И хотя "модным авторам" действительно удалось увлечь немалую долю тогдашней молодежи, не сумевшей сразу увидеть за их скептицизмом, выдаваемым за новую мудрость, за цинизмом, претендующим быть или хотя бы слыть искренностью, - личины самодовольной, самоутверждающейся посредственности. Однако широкий успех "Максима Перепелицы" уже в то время явствовал: новый "король", заполнивший страницы "молодежной прозы", гол, да никакой он не король, а временщик в литературе и не в состоянии выявить и отразить истинные духовно-нравственные потребности и устремления общества в целом и молодого поколения в частности.

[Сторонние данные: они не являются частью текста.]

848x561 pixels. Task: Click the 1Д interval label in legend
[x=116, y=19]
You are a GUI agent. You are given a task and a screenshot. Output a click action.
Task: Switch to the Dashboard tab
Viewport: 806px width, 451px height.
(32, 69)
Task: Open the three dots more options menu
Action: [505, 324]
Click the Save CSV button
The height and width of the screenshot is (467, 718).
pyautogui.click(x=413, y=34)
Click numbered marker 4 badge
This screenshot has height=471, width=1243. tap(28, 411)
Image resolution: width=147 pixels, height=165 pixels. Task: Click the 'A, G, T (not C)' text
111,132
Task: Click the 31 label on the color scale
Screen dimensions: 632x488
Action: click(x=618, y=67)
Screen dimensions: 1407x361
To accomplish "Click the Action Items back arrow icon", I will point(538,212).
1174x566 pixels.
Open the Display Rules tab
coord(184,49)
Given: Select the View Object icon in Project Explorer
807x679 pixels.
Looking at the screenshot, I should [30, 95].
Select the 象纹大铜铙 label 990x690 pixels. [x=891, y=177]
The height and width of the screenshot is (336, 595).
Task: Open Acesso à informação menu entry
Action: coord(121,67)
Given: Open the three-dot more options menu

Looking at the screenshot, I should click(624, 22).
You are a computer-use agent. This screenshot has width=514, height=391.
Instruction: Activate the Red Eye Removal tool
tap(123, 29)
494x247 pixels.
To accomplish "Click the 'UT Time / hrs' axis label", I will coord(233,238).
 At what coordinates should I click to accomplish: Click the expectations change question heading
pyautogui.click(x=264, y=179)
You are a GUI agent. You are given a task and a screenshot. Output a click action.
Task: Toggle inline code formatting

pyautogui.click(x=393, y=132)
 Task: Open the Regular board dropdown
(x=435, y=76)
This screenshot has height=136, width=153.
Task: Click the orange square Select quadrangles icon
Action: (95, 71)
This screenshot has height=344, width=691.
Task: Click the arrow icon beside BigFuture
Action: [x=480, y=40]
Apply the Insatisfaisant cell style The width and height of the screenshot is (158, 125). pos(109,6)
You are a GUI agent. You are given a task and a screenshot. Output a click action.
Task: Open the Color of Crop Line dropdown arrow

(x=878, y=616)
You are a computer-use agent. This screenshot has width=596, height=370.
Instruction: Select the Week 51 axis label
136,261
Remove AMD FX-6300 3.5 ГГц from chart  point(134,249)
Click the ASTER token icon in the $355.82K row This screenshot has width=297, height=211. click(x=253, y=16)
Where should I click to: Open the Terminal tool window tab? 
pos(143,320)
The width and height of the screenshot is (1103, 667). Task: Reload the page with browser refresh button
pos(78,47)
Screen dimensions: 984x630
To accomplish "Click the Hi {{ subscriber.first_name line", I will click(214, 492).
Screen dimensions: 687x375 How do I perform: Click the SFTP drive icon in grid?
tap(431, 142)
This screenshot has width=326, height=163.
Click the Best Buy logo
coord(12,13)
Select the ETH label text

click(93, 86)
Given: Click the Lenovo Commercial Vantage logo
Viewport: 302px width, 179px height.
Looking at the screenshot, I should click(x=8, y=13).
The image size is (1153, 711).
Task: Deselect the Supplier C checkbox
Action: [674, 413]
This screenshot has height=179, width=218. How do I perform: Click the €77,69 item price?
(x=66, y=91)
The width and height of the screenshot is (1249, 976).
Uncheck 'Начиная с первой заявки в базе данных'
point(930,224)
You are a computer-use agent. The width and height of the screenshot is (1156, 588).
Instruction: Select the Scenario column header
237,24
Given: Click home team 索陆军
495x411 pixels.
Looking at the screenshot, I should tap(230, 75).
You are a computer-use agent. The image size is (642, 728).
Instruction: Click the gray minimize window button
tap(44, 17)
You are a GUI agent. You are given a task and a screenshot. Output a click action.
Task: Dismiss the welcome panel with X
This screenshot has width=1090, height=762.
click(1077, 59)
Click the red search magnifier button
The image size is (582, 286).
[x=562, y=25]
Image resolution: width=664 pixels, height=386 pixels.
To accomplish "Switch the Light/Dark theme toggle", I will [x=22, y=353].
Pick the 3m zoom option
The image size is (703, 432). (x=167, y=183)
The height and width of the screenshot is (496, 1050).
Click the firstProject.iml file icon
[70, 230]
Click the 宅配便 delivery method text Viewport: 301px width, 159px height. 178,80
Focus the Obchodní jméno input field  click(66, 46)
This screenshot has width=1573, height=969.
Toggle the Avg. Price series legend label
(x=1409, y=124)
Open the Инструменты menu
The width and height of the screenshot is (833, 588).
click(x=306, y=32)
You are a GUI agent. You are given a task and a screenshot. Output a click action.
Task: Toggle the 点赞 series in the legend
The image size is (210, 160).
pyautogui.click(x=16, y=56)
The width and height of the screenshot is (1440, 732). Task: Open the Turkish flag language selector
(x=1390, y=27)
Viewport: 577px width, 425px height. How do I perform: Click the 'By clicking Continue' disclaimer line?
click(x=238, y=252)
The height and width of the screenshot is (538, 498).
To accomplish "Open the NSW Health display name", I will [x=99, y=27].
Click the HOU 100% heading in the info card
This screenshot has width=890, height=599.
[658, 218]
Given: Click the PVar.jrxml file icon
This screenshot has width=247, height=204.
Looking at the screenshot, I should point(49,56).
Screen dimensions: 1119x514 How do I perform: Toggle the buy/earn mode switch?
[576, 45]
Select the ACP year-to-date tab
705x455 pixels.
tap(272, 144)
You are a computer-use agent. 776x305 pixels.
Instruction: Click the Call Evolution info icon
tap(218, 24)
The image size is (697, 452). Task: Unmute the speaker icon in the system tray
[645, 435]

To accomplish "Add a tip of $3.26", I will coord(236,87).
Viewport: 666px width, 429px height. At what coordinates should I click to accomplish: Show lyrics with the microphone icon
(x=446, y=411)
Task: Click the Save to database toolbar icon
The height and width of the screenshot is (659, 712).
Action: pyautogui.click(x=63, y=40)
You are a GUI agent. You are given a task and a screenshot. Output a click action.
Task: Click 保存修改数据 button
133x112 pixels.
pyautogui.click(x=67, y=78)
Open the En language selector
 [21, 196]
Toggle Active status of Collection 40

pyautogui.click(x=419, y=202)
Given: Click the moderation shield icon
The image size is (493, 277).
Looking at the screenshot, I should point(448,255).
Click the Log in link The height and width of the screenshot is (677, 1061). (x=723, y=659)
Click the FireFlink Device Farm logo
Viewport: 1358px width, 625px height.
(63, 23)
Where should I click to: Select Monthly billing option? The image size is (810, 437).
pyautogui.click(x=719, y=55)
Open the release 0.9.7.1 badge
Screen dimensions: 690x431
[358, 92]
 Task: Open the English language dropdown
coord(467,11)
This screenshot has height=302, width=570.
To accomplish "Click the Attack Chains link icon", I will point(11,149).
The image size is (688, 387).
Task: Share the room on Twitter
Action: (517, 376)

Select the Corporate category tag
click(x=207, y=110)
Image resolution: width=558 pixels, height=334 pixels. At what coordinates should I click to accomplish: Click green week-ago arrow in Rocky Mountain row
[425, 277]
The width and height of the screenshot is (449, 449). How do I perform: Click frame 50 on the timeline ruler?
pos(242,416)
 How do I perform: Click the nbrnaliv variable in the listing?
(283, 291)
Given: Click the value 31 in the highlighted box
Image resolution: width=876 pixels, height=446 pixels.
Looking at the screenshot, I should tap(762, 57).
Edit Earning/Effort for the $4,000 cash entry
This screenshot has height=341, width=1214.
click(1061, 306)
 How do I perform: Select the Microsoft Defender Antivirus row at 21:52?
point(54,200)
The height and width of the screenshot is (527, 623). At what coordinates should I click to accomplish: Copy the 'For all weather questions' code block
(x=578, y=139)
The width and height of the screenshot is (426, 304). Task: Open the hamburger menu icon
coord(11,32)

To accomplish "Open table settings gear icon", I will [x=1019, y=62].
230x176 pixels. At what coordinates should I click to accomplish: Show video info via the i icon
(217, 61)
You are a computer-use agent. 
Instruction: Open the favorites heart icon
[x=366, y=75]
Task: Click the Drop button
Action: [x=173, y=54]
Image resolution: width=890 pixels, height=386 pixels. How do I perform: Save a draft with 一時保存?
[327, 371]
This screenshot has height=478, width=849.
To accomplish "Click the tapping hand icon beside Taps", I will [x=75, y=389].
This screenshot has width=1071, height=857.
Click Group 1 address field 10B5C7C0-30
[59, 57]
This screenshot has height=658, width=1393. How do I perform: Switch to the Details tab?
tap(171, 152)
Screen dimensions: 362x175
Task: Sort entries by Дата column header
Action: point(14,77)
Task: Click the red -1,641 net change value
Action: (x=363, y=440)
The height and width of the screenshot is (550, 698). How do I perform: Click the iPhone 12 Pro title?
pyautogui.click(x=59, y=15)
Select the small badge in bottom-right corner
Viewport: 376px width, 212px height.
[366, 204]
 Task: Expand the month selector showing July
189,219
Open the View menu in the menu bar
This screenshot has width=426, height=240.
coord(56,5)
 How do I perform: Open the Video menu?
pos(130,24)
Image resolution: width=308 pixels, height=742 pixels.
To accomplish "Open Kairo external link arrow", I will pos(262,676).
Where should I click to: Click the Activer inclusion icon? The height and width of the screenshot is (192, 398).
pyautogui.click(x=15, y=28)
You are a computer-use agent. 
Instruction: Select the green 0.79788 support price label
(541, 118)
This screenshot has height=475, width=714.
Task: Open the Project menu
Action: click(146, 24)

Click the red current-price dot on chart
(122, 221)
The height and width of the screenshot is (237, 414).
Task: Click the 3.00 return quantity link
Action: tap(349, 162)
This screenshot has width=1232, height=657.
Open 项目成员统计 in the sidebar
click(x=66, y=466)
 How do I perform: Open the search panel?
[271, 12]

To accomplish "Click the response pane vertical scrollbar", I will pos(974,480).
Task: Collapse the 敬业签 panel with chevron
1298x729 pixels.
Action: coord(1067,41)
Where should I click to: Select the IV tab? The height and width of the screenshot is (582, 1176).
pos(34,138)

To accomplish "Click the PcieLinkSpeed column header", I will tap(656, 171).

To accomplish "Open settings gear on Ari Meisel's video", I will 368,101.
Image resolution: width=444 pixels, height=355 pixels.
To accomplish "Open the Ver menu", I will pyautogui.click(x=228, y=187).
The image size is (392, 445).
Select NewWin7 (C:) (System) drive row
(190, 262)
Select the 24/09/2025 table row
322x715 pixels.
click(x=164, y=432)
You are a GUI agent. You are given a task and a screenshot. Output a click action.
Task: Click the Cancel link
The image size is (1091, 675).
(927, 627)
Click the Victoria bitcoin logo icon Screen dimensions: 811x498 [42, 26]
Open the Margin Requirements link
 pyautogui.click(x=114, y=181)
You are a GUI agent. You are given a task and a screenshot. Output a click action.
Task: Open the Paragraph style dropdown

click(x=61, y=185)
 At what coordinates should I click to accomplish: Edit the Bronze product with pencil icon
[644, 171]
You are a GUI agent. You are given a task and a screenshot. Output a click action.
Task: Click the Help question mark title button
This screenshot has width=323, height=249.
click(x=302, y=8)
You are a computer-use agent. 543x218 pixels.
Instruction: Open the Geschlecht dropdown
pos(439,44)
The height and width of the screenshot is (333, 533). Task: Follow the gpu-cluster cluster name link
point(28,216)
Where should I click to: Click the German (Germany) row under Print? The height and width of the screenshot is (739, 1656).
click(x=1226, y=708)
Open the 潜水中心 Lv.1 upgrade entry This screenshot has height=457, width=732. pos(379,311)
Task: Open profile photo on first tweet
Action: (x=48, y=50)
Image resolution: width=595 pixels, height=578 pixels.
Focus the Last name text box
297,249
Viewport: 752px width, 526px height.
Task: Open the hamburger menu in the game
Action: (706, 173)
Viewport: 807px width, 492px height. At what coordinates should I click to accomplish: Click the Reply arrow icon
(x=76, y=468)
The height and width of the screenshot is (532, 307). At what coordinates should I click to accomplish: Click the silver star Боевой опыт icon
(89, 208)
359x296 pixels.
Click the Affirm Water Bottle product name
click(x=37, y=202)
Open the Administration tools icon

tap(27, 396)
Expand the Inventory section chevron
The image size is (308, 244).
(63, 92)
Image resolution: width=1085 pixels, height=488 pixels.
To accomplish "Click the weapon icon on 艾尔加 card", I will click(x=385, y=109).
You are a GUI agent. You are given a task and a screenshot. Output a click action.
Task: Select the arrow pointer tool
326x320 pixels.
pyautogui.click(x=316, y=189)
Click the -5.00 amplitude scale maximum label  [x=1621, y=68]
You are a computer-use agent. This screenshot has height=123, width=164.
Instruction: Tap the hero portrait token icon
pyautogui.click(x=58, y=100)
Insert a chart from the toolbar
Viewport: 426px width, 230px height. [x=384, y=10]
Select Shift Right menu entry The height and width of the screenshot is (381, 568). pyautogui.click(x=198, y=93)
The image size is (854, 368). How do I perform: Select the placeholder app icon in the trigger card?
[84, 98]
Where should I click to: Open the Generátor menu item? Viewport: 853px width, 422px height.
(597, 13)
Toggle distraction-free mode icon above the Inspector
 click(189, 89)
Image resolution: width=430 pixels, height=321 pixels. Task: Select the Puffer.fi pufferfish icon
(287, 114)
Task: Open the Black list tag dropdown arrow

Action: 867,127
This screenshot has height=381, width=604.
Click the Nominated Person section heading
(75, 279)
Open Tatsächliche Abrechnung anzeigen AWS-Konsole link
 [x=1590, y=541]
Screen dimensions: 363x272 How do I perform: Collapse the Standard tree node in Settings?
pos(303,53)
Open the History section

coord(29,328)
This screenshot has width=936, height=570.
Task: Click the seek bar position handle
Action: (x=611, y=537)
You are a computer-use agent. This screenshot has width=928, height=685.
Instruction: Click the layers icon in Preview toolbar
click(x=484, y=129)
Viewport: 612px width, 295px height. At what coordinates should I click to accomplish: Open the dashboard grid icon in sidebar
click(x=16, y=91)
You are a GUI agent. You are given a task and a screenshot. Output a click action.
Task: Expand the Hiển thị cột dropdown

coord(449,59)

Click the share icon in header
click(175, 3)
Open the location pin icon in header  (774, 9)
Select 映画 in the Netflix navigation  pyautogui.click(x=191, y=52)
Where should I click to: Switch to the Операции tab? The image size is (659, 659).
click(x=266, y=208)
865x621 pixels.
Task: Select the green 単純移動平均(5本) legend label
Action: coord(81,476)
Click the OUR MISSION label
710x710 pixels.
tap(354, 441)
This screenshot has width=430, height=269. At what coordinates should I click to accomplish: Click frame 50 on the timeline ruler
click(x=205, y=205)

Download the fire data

Итак, казалось, творческий интерес Ивана Стаднюка определился вполне и окончательно: от молодого героя, участника Великой Отечественной - к молодому же герою, духовному наследнику воинской доблести отцов. Но, видно, теснилось в сознании писателя и нечто иное, пока еще не нашедшее себя в образе, в художественной мысли, способной стать творческим побудителем, но уже властное, беспокоящее, томящее воображение, просящееся к воплощению в слове. И однажды - это было в 58-м году - прочитал он только что появившийся "Вишневый омут" Михаила Алексеева. "Я был буквально потрясен этим прекрасным произведением, - рассказывает Иван Стаднюк, - его великолепным русским языком, яркими образами и драматичностью человеческих судеб. Алексеев вложил в "Вишневый омут" всю свою крестьянскую судьбу, а я увидел в ней и судьбу своего села, своих земляков - судьбу не простую, сложную. Об этом мы с Михаилом Алексеевым вели дружескую беседу, и я, восторгаясь особенно первой книгой "Вишневого омута", упрекнул Михаила Николаевича в том, что во вторую книгу романа он не включил многое, известное мне из истории его села Монастырское. Я тогда, разумеется, не догадывался, что Михаил Алексеев копит материал для очередной книги, каковой явилась, как известно, "Хлеб - имя существительное". В ответ на мой упрек Алексеев иронично заметил, что и у меня есть возможность расходовать свои силы не только на комедийные киносюжеты, которыми я в то время особенно увлекся, но и попытаться засесть за серьезный роман..."
Встреча с "Вишневым омутом", по признанию писателя, помогла ему осознать суть и направление собственного творческого томления, всерьез зажгла его на, казалось бы, неожиданный для Ивана Стаднюка, но давно наболевший в нем роман "Люди не ангелы". В 1962 году вышла первая его книга, а в 1965-м - вторая.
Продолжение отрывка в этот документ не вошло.